## bettyboop8904 Group Title Can anyone help me figure this problem out pretty please? Find an equation of the tangent line to the curve xe^(y)+ye^(x)=1 at the point (0,1) The equation is rewritten in the post with the equation converter helper = ) one year ago one year ago

1. bettyboop8904 Group Title

$xe ^{y}+ye ^{x}=1$ at (0,1)

2. bettyboop8904 Group Title

anybody??

3. bettyboop8904 Group Title

@zepdrix

4. bettyboop8904 Group Title

any idea how to do this one? = )

5. zepdrix Group Title

Bahhhhh gimme few minutes XD eating some food.

6. bettyboop8904 Group Title

kk take your time = )

7. zepdrix Group Title

$\huge xe^y+ye^x=1$Were you able to take a derivative of this function? Or are we having some trouble on that part? :)

8. zepdrix Group Title

Or confused about the directions? heh

9. bettyboop8904 Group Title

I was a little confused, since my teacher added implicit differentiation to our course last semester I always get confused. This is what I got when I took the derivative but I'm not sure if its correct: $ye ^{x}=1-xe ^{y}$ $y=\frac{ 1-xe ^{y} }{ e ^{x} }$ $y'=\frac{ e ^{x}(y'xe ^{y})-(1-xe ^{y})(e ^{x}) }{ (e ^{x})^{2} }$

10. zepdrix Group Title

ew ew ew don't try to turn it into an explicit function in $$x$$. It's actually impossible in this case. So just leave it alone, and take the derivative from where it is at the start D:

11. bettyboop8904 Group Title

hahaha ok so show me = )

12. zepdrix Group Title

Implicit isn't too bad, just remember that whenever you take the derivative of a y term, a y' will pop out. Ok ok ok :)

The tasks:
[1] In the forum thread on the tangent line problem, what does zepdrix say will appear whenever you take the derivative of a y term?
[2] Continue the forum thread on the tangent line problem from its last post.

Supplied material:
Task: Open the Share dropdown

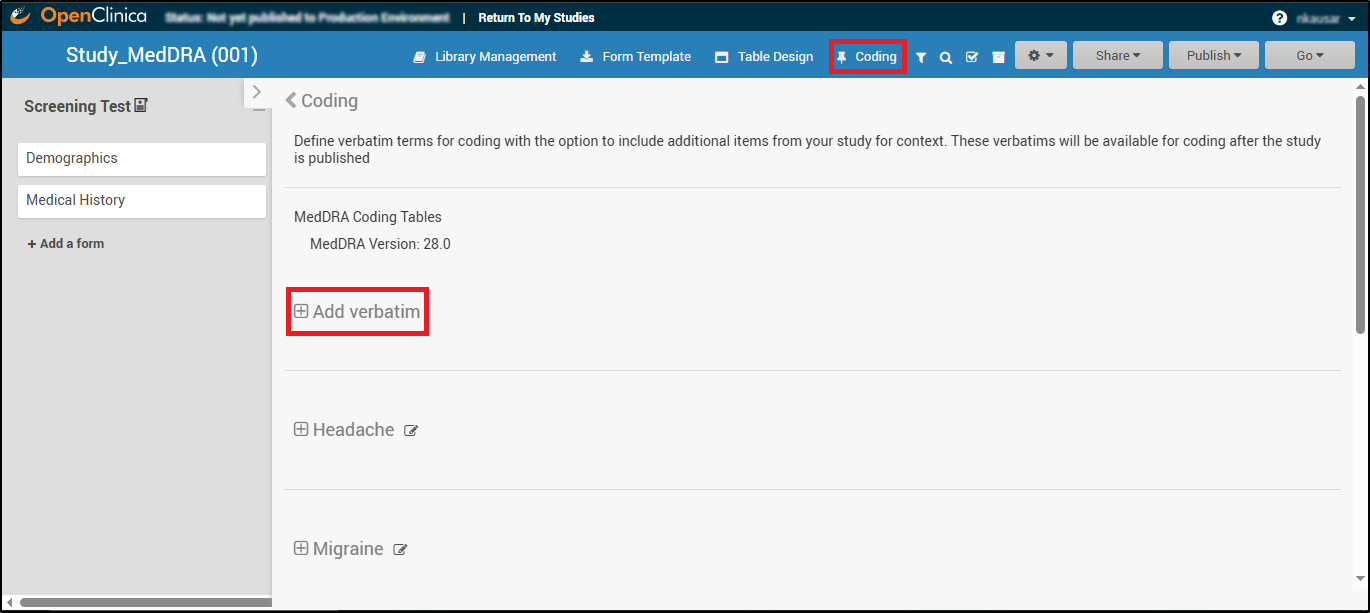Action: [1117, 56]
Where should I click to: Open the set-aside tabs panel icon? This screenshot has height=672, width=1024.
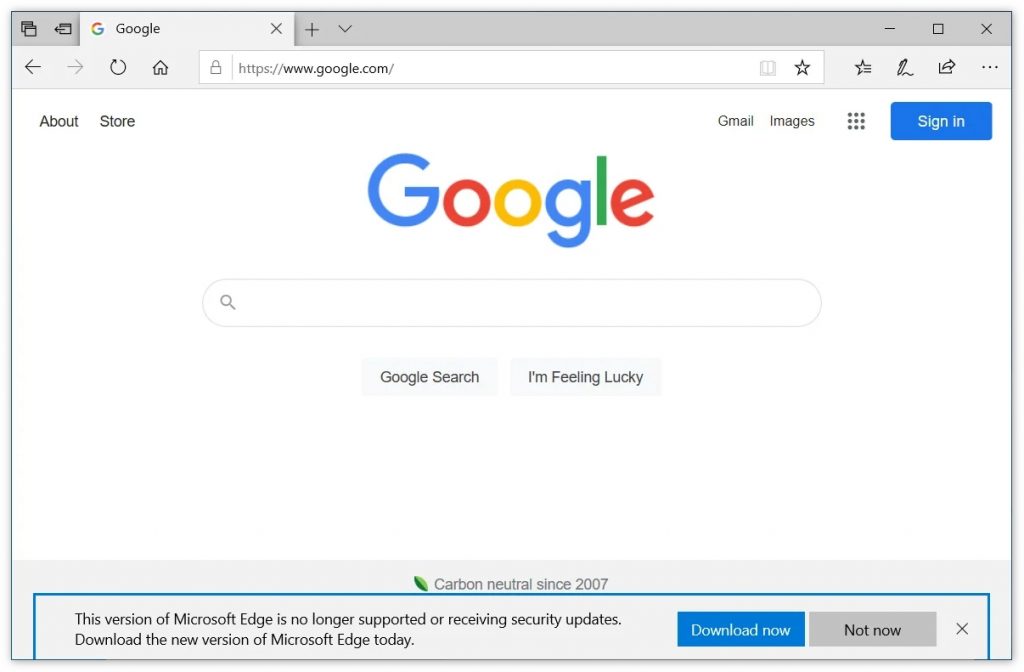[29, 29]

The responses:
[1] A y' will pop out.

[2]
13. bettyboop8904 Group Title

so is it everytime the derivative of y will be y*y' ?

14. zepdrix Group Title

Everything you take the derivative of y, you'll apply the power rule just like you would for x. Giving you 1 (not y), and then you attach a y' to it. So the derivative of y will be 1*y'.

15. zepdrix Group Title

$\huge \color{salmon}{xe^y}+ye^x=1$We'll take the derivative of the pink term first. Applying the Product Rule will give us,$\large \color{salmon}{(x)'e^y+x(e^y)'}$Which simplifies to,$\large \color{salmon}{e^y+x(e^y)y'}$

16. zepdrix Group Title

Understand how we did the first term? :)

17. bettyboop8904 Group Title

ok that's right I remember now = )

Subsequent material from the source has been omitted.